June 1, 2022

The New “What ifs” in the U.S. Housing Market – Will your Mobility Program be Impacted?

Experts believe the dramatic increase in home prices in the U.S. over the past year was due to several factors. There was a mismatch between supply and demand resulting in the largest annual gain in single-family home values and rentals, historically low foreclosure rates, and the highest number of home sales in 15 years.

The rise in mortgage rates in 2022 will likely affect the buying power of transferring employees who wish to purchase rather than rent. For mobility programs, this may mean reluctance to accept a relocation.
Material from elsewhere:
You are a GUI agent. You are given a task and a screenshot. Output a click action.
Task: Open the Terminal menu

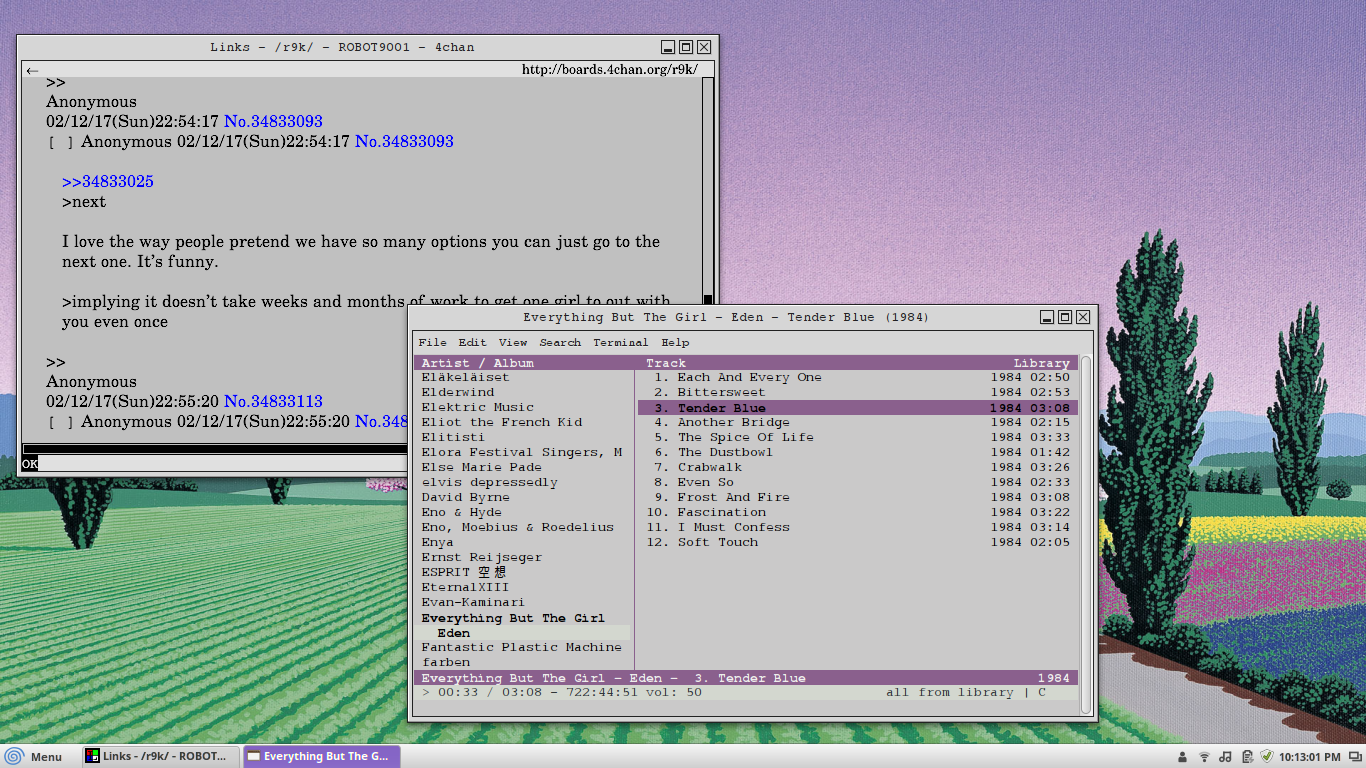(620, 342)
Housing inventory has remained low, compounded by current homeowners deciding to remain in place combined with a slow comeback for new construction. Predictions about the housing market in the next few years include a stabilization in home prices, but that doesn’t offset the mortgage rate impact on affordability for employees being asked to relocate.

The New “What ifs” in the US Housing Market – Will your Mobility Program be Impacted?

Why this housing boom is unique

Fortunately, the mortgage market is operating differently from the bubble of 2007 which led to a rapid housing market decline. Significant differences include the following:

    • Mortgage debt has risen more slowly than home values.
    • The number of mortgages originated is far lower.
    • Loan originations are for higher credit score borrowers.
    • Sub-prime mortgages, which led to a foreclosure rate of 79% in 2007, aren’t driving up risk

Even though there was a refinance boom in 2020 and 2021, the total is about half the number of loans that were refinanced in 2003.

How competition for homes raised prices

As home prices skyrocketed in 2021, potential buyers were offering purchase prices considerably higher than the asking price. Another sign of the competitive housing market last year was waiving of inspections to make offers more enticing.

Before relaxing policies in your home sale program around inspections, consider this: if a serious mechanical issue surfaces, or something else emerges that wasn’t addressed via pre-sale inspection, will employees ask the company for financial assistance to mitigate the problem?

And when it comes time to sell a home from these competitive situations, there is a possibility the home will be worth less than what the employee paid, creating a loss-on-sale situation.

Is it time to re-activate loss-on-sale benefits in your relocation program?

Let’s define this term first: loss-on-sale (LOS) refers to a capital loss defined by the difference between the purchase and sale price of a home.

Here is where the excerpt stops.